O segundo objetivo é garantir que se incentivam as escolas a receber alunos de contextos sociais mais desfavorecidos e a não os segregar.
De que falamos exatamente quando nos referimos a alunos desfavorecidos? A maioria desses alunos é elegível para refeições escolares gratuitas, uma medida de baixo rendimento das famílias vagamente equivalente à ação social escolar em Portugal. Contudo, um dos pormenores mais relevantes desta subvenção por aluno é ter em conta que a pobreza não é um fenómeno estático e que as famílias entram e saem do limiar da pobreza com alguma regularidade, por exemplo, porque os pais têm relações laborais pouco estáveis ou rendimentos sazonais. Para acautelar essas situações, a subvenção por aluno aplica-se a qualquer aluno elegível para refeições escolares gratuitas em qualquer momento dos seis anos antecedentes, mesmo que tenha havido uma interrupção desse benefício por qualquer período.
Outro ponto importante é que, ao contrário da ação social escolar, a subvenção por aluno não é paga às famílias, mas diretamente às escolas. Em 2022-2023, esta política dá a cada escola, por ano, o equivalente a cerca de 1580 euros por aluno no ensino primário e 1125 euros no ensino secundário. As escolas têm uma autonomia extraordinária na aplicação destes fundos precisamente para fazer face às especificidades dos alunos e do contexto escolar.
Como tal, o montante tanto pode ser usado, por exemplo, para contratar mais docentes ou comprar material escolar, mas também em atividades extracurriculares ou ainda em intervenções específicas para alunos.
Financiar melhor as escolas que mais precisam, dando-lhes autonomia para investir no que for melhor para os seus alunos, é uma política pública descomplicada e justa.
De facto, ao longo destes anos, vi muitas escolas usarem a subvenção por aluno de maneira eficaz e à medida das necessidades dos seus alunos. Lembro-me bem de uma escola do Sul de Londres que decidiu investir em grupos de tutorias (a que muitas vezes chamamos «explicações») para os alunos com maiores dificuldades. Não muito longe, noutra escola onde se detetou um problema de envolvimento dos alunos das suas famílias, usou-se parte do financiamento para desenvolver uma estratégia de comunicação e apoio aos pais e às mães dos alunos. A recomendação central do governo, com base em evidência da famosa Education Endowment Foundation, é que as escolas usem parte deste financiamento para desenvolverem a qualidade e a componente letiva dos professores.
Esta é uma política bastante clara e popular em Inglaterra.
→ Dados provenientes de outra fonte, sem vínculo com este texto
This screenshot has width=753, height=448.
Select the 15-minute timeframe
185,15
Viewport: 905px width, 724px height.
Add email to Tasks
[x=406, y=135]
Apesar disso, por se aplicar a todas as escolas do país e não haver um grupo de controlo, é difícil medir o seu verdadeiro impacto ou estabelecer uma relação causal com períodos de aumento ou diminuição do fosso entre alunos ricos e pobres nas escolas inglesas.
Financiar melhor as escolas que mais precisam, dando-lhes autonomia para investir no que for melhor para os seus alunos, é uma política pública descomplicada e justa. Poderia ser muito útil para combater a desigualdade num país como Portugal.
* As opiniões expressas neste artigo são exclusivamente do autor e não refletem os princípios ou posições das organizações às quais está associado. O autor é funcionário de uma organização sem fins lucrativos acreditada para dar formação inicial e contínua a professores em Inglaterra.